[Stored records]
──────────

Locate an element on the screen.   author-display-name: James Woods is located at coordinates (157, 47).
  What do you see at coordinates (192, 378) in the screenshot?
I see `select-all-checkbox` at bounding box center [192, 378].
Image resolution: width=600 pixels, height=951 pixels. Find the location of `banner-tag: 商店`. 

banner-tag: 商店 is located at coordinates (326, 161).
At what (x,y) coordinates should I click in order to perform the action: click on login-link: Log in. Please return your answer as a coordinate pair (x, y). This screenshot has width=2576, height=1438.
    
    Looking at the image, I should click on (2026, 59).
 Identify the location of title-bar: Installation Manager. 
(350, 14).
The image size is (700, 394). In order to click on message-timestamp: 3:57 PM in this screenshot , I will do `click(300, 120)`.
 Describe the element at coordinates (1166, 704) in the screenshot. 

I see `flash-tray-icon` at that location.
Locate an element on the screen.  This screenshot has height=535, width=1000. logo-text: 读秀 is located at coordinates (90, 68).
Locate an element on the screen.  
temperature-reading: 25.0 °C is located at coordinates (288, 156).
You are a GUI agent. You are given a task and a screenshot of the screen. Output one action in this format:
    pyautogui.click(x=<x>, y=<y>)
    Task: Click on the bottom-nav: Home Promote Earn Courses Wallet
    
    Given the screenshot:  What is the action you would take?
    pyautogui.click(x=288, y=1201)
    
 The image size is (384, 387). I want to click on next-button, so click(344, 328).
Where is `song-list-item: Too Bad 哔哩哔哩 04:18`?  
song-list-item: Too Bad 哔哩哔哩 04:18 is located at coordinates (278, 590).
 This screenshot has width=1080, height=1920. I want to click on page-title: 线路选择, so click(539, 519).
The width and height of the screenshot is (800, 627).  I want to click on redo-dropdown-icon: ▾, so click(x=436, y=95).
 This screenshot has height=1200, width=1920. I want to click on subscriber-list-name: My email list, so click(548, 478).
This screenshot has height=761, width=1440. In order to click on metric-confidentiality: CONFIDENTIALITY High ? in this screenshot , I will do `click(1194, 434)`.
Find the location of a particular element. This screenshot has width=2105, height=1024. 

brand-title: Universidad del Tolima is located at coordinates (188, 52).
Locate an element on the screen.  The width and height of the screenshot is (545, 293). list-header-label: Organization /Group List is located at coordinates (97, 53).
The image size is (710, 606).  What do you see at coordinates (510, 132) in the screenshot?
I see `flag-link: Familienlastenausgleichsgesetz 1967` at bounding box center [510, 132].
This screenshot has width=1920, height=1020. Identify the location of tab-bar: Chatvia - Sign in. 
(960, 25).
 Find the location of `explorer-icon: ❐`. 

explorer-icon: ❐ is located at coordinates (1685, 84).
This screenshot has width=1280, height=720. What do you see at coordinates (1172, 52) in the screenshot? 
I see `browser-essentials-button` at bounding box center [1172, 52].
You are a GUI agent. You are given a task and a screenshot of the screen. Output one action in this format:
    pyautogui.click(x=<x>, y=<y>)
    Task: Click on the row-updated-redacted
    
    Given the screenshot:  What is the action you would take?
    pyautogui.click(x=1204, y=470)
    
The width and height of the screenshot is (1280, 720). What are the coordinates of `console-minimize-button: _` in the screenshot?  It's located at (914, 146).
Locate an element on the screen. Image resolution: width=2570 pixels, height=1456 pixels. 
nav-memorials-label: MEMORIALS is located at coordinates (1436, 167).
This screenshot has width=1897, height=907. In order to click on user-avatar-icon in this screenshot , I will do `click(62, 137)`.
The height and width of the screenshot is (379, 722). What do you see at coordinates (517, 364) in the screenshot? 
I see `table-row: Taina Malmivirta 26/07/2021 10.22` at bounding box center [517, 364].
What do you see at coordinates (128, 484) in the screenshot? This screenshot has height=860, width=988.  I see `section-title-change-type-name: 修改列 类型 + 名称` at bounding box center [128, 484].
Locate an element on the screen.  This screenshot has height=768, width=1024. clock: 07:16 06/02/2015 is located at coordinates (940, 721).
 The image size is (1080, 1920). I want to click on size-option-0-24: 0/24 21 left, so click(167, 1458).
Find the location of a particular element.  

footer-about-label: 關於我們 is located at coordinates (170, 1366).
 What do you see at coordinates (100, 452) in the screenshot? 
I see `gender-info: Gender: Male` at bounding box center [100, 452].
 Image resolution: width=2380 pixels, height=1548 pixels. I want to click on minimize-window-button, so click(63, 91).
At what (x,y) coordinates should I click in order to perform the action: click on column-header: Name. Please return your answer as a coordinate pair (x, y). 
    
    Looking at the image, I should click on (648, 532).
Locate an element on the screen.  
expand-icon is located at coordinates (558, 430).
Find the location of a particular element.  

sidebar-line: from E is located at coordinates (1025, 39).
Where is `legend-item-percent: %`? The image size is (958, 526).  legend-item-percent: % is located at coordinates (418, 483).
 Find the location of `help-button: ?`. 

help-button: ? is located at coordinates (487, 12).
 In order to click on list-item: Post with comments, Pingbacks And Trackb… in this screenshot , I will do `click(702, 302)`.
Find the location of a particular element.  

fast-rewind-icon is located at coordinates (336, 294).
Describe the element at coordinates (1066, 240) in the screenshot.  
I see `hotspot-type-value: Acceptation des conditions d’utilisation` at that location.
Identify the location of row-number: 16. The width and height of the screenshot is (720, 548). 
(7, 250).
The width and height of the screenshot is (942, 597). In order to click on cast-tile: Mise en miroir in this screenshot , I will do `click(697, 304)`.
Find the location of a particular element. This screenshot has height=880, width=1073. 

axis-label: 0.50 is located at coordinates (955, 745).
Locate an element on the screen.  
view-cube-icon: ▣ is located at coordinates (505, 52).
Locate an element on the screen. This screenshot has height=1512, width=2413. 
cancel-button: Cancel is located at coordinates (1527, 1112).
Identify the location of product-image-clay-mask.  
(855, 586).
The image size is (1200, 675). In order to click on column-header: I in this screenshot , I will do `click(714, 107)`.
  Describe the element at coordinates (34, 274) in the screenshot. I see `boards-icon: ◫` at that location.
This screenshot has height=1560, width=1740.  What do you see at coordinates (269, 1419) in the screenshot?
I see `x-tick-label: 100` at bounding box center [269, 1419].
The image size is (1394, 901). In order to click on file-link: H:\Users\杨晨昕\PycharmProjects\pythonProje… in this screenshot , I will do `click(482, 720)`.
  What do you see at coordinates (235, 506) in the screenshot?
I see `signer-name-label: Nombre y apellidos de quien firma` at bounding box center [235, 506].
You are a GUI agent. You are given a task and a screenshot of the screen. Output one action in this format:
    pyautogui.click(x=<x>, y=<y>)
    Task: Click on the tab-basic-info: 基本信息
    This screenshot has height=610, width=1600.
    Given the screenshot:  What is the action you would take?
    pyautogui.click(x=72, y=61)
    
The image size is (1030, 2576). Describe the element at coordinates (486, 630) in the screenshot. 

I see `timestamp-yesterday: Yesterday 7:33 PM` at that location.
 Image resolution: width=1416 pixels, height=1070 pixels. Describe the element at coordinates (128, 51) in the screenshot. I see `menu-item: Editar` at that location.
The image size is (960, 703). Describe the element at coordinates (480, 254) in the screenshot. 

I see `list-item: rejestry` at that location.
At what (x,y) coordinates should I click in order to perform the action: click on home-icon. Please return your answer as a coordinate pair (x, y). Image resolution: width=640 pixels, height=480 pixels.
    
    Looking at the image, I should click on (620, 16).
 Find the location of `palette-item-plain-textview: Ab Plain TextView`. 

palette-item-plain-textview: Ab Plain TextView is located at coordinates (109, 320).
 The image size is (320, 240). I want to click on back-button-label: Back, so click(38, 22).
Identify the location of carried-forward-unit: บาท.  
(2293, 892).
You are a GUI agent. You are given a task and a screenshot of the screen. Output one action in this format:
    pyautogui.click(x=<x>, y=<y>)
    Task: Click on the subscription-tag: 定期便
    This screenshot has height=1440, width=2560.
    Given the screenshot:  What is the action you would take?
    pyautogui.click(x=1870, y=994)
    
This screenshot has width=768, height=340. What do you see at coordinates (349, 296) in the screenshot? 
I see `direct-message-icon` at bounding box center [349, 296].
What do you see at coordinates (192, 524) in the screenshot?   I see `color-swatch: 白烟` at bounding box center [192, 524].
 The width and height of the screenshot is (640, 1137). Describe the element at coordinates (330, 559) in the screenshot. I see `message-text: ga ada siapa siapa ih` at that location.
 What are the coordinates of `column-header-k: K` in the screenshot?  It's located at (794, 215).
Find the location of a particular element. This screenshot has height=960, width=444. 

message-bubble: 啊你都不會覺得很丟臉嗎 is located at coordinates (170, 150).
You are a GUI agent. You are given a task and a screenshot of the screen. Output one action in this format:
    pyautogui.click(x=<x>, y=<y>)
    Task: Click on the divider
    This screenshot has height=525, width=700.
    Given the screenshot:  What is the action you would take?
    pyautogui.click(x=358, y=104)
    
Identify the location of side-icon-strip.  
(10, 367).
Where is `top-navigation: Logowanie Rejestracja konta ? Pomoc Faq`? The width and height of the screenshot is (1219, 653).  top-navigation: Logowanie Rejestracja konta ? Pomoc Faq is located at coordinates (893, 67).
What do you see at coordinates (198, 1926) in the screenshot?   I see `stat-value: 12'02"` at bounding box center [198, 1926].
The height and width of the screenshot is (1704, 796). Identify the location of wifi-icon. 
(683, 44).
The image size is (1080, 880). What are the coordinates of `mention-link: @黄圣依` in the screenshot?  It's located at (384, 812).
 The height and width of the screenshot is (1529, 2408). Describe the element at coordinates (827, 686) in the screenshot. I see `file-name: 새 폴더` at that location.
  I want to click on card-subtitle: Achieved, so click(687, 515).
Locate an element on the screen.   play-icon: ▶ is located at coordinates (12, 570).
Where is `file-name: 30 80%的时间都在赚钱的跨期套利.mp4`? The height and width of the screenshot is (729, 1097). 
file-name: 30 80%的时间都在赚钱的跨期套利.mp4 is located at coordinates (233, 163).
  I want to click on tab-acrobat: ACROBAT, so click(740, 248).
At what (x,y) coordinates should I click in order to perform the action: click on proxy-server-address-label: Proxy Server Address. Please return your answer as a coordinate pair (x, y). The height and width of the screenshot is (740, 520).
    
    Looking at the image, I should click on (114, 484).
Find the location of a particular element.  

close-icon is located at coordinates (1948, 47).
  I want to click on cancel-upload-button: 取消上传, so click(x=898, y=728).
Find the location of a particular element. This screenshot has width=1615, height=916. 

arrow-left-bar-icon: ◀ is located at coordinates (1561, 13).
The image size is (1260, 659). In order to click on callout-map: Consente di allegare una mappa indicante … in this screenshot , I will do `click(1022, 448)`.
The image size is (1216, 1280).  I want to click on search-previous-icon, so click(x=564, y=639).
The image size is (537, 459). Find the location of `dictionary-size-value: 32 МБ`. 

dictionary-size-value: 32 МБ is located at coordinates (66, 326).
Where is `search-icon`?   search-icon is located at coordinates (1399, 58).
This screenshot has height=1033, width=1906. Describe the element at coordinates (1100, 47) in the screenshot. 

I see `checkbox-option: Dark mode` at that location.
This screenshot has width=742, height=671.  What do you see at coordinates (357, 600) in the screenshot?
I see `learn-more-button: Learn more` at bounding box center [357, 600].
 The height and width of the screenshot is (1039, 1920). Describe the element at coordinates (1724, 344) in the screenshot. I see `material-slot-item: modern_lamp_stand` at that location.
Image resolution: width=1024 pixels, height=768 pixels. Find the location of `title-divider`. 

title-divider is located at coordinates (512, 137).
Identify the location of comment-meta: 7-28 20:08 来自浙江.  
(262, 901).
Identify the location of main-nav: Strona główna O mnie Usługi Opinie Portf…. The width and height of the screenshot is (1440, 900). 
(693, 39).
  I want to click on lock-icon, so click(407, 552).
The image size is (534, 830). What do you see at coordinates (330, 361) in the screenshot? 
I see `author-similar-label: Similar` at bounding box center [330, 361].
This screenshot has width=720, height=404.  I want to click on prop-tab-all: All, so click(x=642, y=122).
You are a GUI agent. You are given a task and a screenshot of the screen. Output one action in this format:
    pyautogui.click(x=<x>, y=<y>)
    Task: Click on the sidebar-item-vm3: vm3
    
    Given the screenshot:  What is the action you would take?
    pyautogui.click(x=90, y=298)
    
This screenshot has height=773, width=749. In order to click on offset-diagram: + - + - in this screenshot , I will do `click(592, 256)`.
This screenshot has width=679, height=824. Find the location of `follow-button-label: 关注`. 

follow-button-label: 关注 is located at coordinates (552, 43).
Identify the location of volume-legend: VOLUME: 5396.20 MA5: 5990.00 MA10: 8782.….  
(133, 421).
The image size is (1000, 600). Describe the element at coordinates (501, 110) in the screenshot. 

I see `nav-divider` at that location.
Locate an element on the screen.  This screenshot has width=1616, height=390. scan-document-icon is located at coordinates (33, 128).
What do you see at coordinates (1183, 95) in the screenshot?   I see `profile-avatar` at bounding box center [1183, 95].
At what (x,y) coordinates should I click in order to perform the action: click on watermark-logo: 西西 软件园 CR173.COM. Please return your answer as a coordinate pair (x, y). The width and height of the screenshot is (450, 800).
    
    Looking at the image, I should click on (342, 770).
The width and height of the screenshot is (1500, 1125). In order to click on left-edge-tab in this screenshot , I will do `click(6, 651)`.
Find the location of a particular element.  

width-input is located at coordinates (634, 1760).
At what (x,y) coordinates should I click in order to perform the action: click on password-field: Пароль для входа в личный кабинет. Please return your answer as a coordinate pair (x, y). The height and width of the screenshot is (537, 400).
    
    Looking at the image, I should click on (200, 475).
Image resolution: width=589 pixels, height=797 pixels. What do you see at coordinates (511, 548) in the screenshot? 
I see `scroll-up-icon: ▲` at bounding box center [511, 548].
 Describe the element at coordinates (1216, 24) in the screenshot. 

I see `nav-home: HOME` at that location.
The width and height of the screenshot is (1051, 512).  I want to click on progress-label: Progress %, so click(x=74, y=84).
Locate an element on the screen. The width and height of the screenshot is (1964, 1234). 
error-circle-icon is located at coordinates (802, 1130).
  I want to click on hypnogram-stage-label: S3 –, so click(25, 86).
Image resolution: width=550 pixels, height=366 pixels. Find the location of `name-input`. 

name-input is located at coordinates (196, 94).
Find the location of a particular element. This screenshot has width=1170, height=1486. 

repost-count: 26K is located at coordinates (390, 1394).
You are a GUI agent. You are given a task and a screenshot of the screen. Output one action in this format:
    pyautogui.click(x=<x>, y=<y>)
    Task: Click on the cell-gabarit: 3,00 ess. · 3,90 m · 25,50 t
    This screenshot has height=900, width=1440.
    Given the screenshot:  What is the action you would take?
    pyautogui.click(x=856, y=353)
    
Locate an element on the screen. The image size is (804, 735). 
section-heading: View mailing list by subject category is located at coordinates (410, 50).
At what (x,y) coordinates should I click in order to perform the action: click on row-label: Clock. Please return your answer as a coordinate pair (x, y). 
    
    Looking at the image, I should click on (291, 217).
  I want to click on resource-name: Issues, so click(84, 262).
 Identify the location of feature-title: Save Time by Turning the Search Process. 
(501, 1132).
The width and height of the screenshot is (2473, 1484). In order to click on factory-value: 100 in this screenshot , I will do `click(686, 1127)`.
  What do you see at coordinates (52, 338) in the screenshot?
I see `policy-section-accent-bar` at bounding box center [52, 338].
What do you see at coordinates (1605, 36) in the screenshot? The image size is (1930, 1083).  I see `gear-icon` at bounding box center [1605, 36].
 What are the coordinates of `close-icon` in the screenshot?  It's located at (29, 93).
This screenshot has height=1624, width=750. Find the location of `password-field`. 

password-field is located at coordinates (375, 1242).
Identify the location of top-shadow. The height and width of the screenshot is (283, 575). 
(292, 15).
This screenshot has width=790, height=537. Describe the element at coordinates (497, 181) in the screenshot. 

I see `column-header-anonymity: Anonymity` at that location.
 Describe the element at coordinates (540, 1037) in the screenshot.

──────────

» **Work instruction**: Swap "Image resolution" for "Screenshot size" in everything from the start of the data down to the line containing "banner-tag: 商店 is", and give back only those lines with nothing else changed.

» **Solved problem**:
Locate an element on the screen.   author-display-name: James Woods is located at coordinates (157, 47).
  What do you see at coordinates (192, 378) in the screenshot?
I see `select-all-checkbox` at bounding box center [192, 378].
Screenshot size: width=600 pixels, height=951 pixels. Find the location of `banner-tag: 商店`. 

banner-tag: 商店 is located at coordinates (326, 161).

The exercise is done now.